Your output should consist of the lines from the first line of the records below through the one with "10 (60, 2243)", exactly, minus the pictures.

### Study material
* * * * * * *
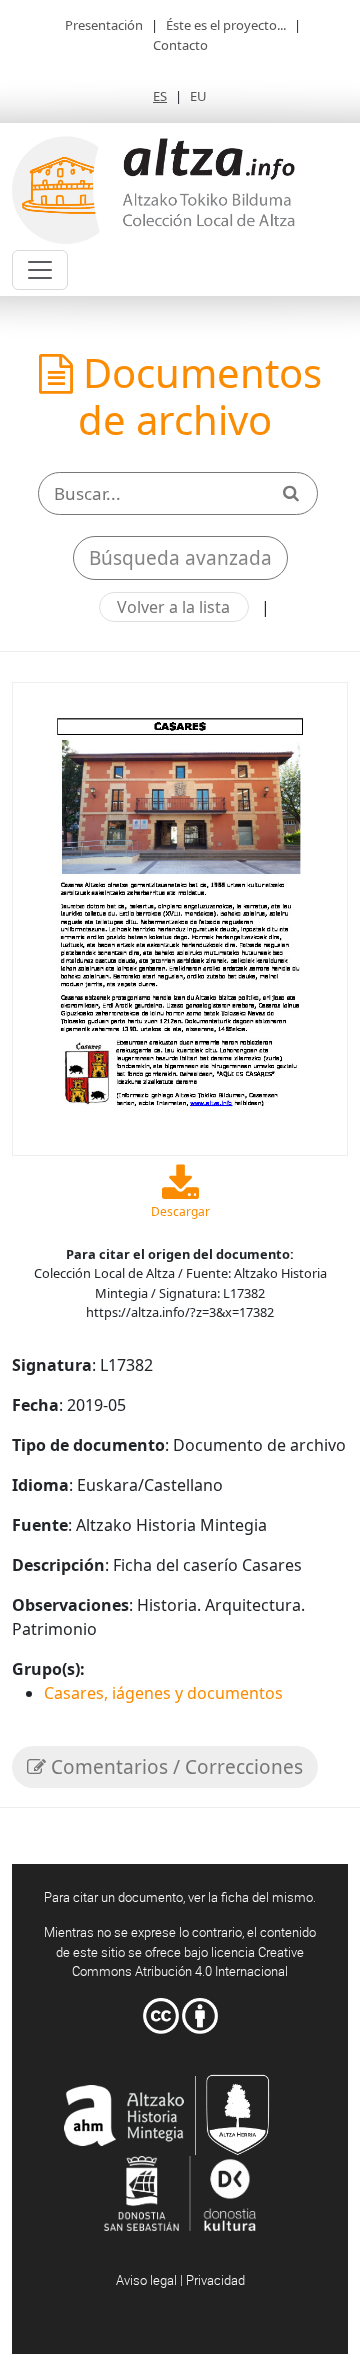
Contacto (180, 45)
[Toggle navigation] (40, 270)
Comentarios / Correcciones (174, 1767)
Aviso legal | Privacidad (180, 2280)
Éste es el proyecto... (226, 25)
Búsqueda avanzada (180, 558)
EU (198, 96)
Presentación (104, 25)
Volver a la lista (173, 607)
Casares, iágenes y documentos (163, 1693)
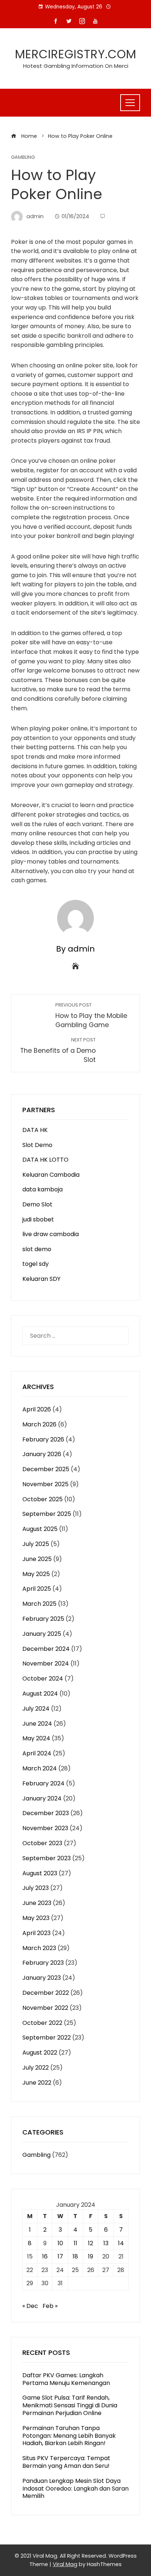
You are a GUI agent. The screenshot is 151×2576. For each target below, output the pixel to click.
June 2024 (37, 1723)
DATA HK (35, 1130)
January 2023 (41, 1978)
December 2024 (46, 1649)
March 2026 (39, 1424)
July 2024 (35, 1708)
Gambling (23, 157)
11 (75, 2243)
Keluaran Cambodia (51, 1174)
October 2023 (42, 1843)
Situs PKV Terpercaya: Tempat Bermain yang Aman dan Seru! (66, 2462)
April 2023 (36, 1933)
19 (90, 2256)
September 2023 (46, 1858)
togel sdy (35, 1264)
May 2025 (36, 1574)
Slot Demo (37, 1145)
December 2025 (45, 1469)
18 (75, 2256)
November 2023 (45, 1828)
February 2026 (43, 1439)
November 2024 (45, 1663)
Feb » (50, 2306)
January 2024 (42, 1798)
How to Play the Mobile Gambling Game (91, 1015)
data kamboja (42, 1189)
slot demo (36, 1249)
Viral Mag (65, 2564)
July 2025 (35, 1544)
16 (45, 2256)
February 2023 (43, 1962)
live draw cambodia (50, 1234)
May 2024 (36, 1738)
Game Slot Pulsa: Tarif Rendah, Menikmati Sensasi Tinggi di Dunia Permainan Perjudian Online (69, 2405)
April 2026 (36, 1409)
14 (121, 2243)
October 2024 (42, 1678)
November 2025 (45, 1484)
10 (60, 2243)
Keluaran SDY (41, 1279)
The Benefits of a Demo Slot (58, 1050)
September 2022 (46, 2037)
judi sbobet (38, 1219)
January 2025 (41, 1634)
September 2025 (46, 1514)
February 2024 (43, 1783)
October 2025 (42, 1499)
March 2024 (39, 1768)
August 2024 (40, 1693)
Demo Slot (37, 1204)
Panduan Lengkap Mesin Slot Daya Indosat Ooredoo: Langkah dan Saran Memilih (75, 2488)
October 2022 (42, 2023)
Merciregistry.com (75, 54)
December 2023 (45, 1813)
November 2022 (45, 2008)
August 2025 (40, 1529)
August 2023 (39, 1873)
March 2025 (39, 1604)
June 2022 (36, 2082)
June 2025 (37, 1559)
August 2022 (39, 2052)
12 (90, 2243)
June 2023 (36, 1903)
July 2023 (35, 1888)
* * * * * * *
### The answer
Contacto (180, 45)
[Toggle navigation] (40, 270)
Comentarios / Correcciones (174, 1767)
Aviso legal | Privacidad (180, 2280)
Éste es el proyecto... (226, 25)
Búsqueda avanzada (180, 558)
EU (198, 96)
Presentación (104, 25)
Volver a la lista (173, 607)
Casares, iágenes y documentos (163, 1693)
You are a GUI agent. The screenshot is 151×2576. For each target below, output the pixel to click.
June 2024 (37, 1723)
DATA HK (35, 1130)
January 2023 (41, 1978)
December 2024 (46, 1649)
March 2026 (39, 1424)
July 2024 (35, 1708)
Gambling (23, 157)
11 (75, 2243)
Keluaran Cambodia (51, 1174)
October 2023 (42, 1843)
Situs PKV Terpercaya: Tempat Bermain yang Aman dan Seru! (66, 2462)
April 2023 (36, 1933)
19 (90, 2256)
September 2023 (46, 1858)
togel sdy (35, 1264)
May 2025 (36, 1574)
Slot Demo (37, 1145)
December 2025 (45, 1469)
18 (75, 2256)
November 2023 (45, 1828)
February 2026 (43, 1439)
November 2024 (45, 1663)
Feb » (50, 2306)
January 2024 (42, 1798)
How to Play the Mobile Gambling Game (91, 1015)
data kamboja (42, 1189)
slot demo (36, 1249)
Viral Mag (65, 2564)
July 2025 (35, 1544)
16 (45, 2256)
February 2023 (43, 1962)
live draw cambodia (50, 1234)
May 2024 (36, 1738)
Game Slot Pulsa: Tarif Rendah, Menikmati Sensasi Tinggi di Dunia Permainan Perjudian Online (69, 2405)
April 2026 (36, 1409)
14 (121, 2243)
October 2024 (42, 1678)
November 2025 (45, 1484)
10 (60, 2243)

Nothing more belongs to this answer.